Cek Data: Potensi Masalah Pemangkasan Subsidi BBM dan Dana BOS

Kemenko Perekonomian
Menko Airlangga Hartanto dan Program Makan Siang Gratis
Penulis: Reza Pahlevi
18/3/2024, 13.03 WIB

Wacana pengalihan dana subsidi bahan bakar minyak (BBM) dan alokasi dana Bantuan Operasional Sekolah (BOS) untuk program makan siang gratis berpotensi menimbulkan masalah baru. Pengalihan tersebut dapat mengakibatkan kenaikan jumlah penduduk miskin dan menutup akses warga miskin memperoleh pendidikan. 

Kontroversi

Meskipun belum resmi diumumkan sebagai presiden dan wakil presiden terpilih, program unggulan yang ditawarkan pasangan Prabowo Subianto dan Gibran Rakabuming Raka mulai disiapkan. Adalah pemerintahan Presiden Joko Widodo (Jokowi) yang merupakan ayah Gibran, sedang mengkalkulasi sumber anggaran yang akan digunakan. 

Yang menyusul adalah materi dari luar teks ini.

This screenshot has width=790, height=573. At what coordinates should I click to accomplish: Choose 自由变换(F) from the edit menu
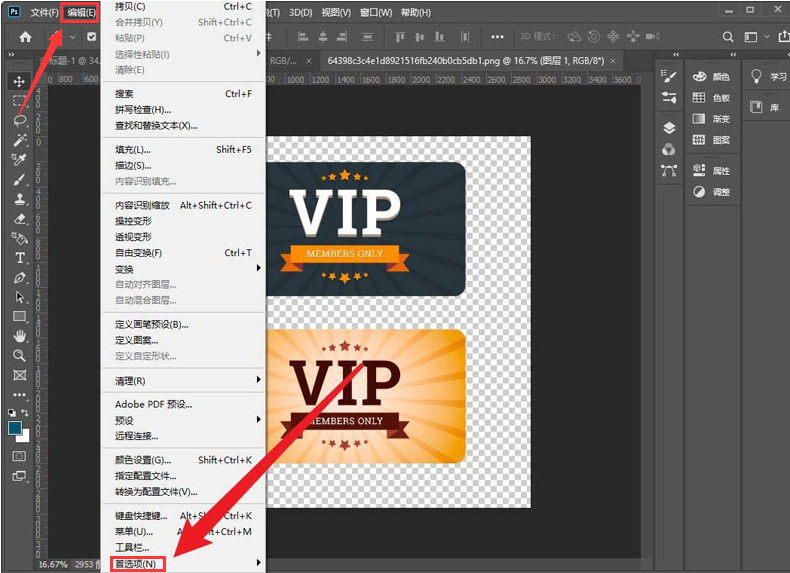pos(139,253)
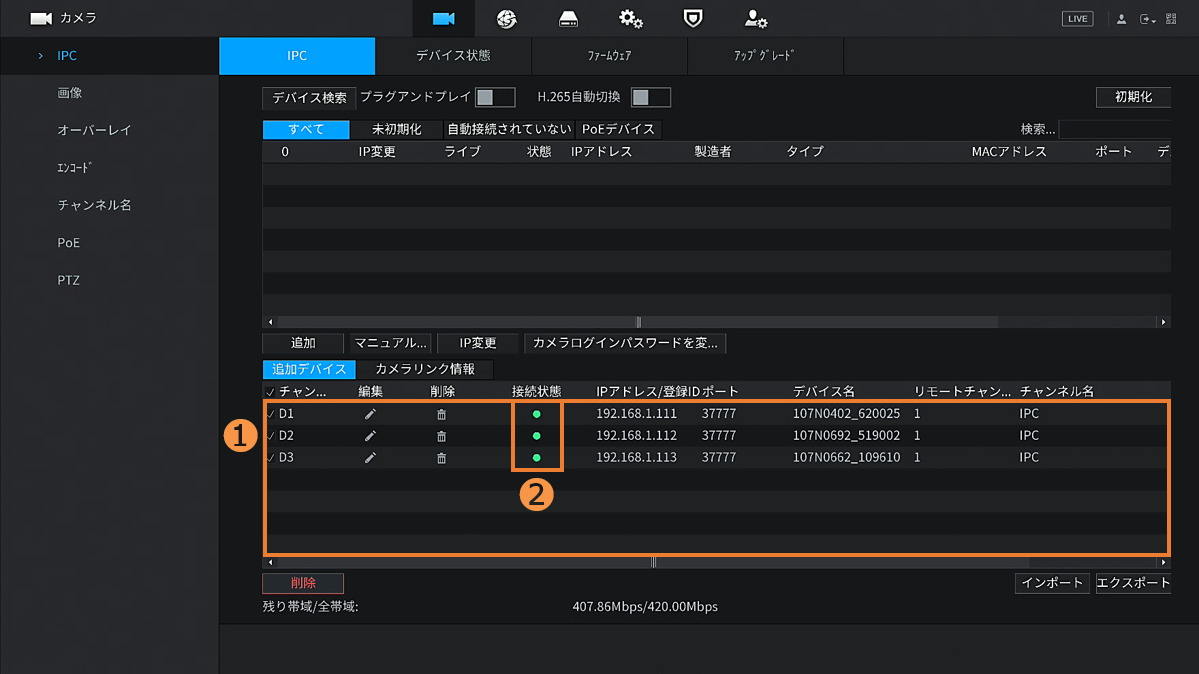Viewport: 1199px width, 674px height.
Task: Open the network settings globe icon
Action: pyautogui.click(x=506, y=19)
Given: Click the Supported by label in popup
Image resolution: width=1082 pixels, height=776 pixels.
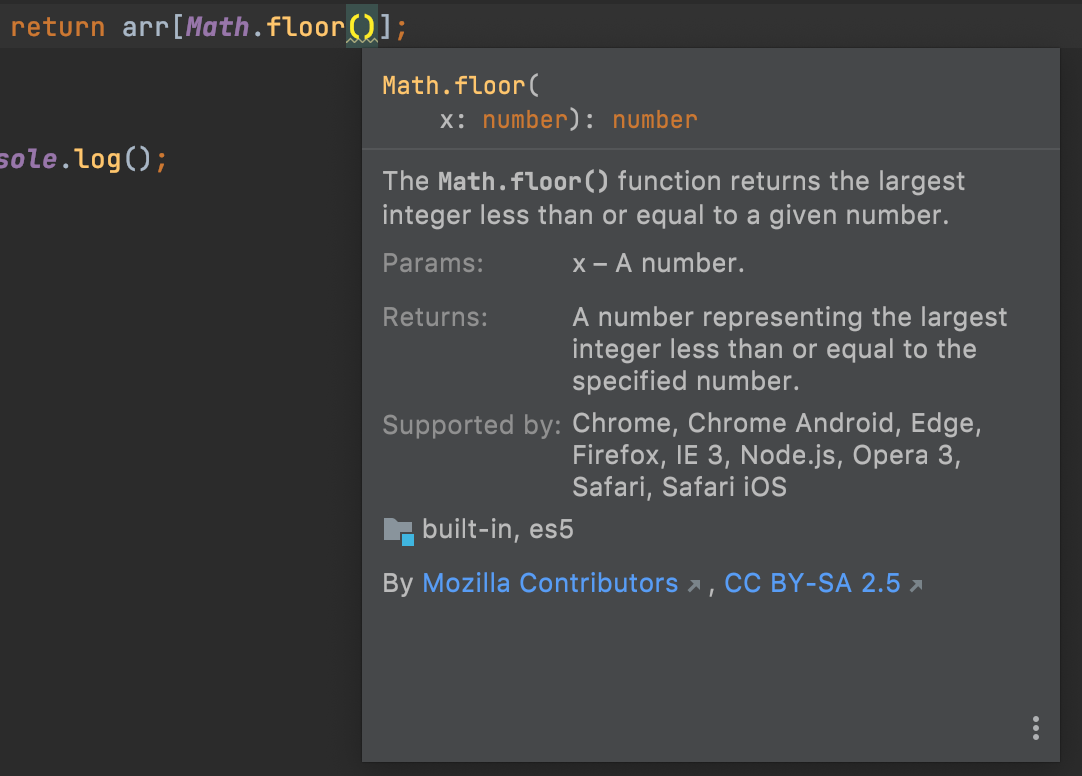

Dua di antaranya adalah berasal dari anggaran subsidi energi, termasuk BBM dan dana BOS. Menurut Eddy Soeparno, Wakil Ketua Tim Kampanye Nasional (TKN) Prabowo-Gibran, pengurangan subsidi tanpa menyebabkan kenaikan harga BBM dapat dilakukan jika penyalurannya tepat sasaran. 

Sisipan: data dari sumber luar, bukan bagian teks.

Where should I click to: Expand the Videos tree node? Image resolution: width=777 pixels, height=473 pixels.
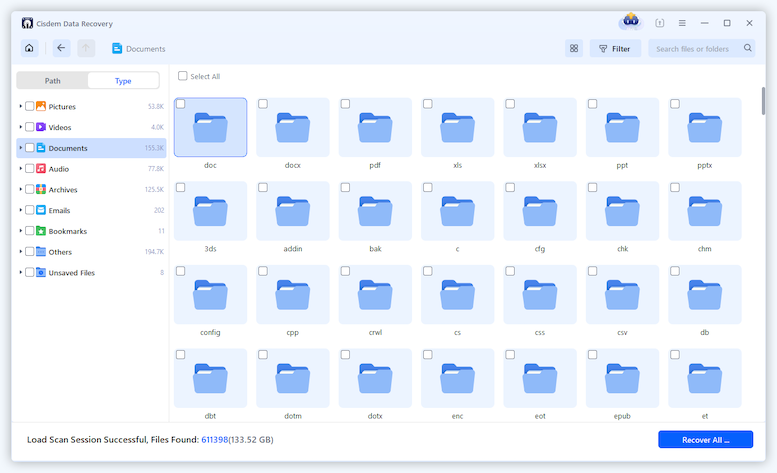(x=20, y=127)
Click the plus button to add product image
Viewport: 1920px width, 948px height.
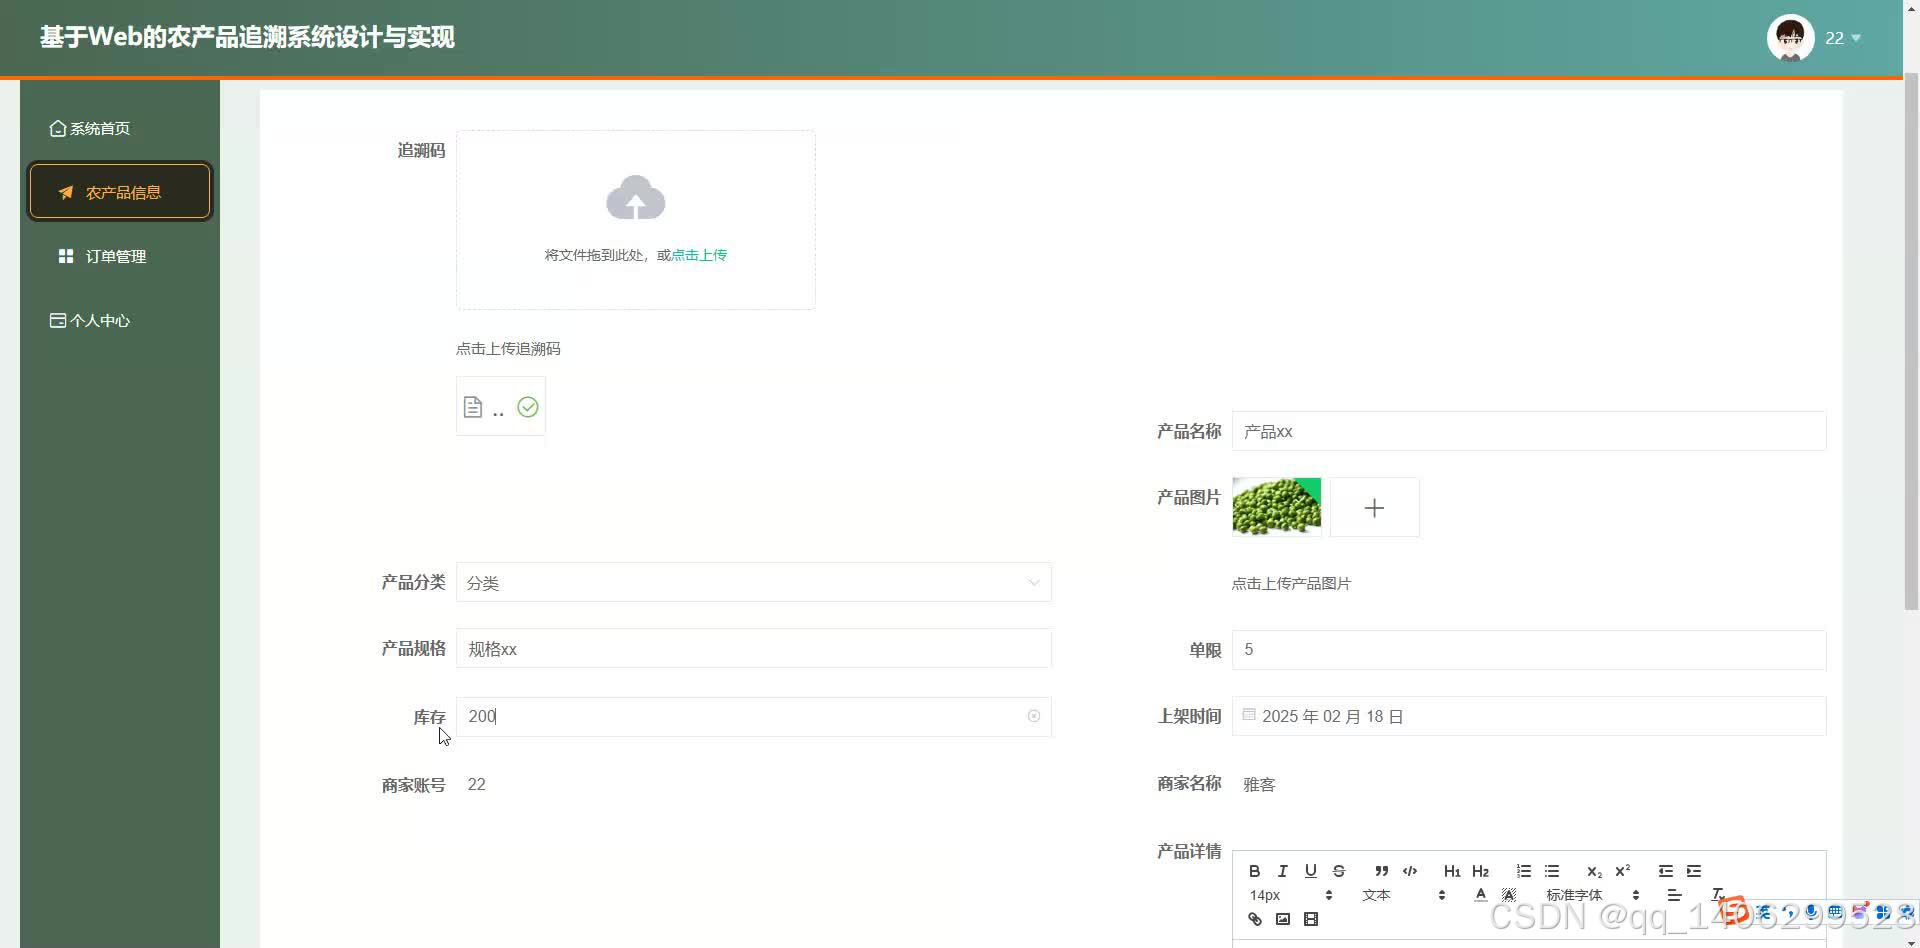(1374, 507)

“Kalau kemudian kita bisa mengevaluasi data, membuat payung hukum, agar ada aturan yang jelas mengatur siapa yang berhak untuk Pertalite dan LPG 3 kg ini, tentu subsidi energi kita tidak sebesar sekarang,” katanya.

Sementara itu, Menteri Koordinator Perekonomian Airlangga Hartarto mengatakan, dana BOS dapat menjadi opsi mekanisme penyaluran dan sumber anggaran makan siang gratis.

“Karena model untuk SD dan SMP kita relatif punya sistem, punya pipeline anggaran, salah satunya melalui BOS, secara spesifik itu bisa dibuat,” kata Airlangga dalam tinjauan percobaan makan siang gratis di Tangerang, Kamis, 29 Februari.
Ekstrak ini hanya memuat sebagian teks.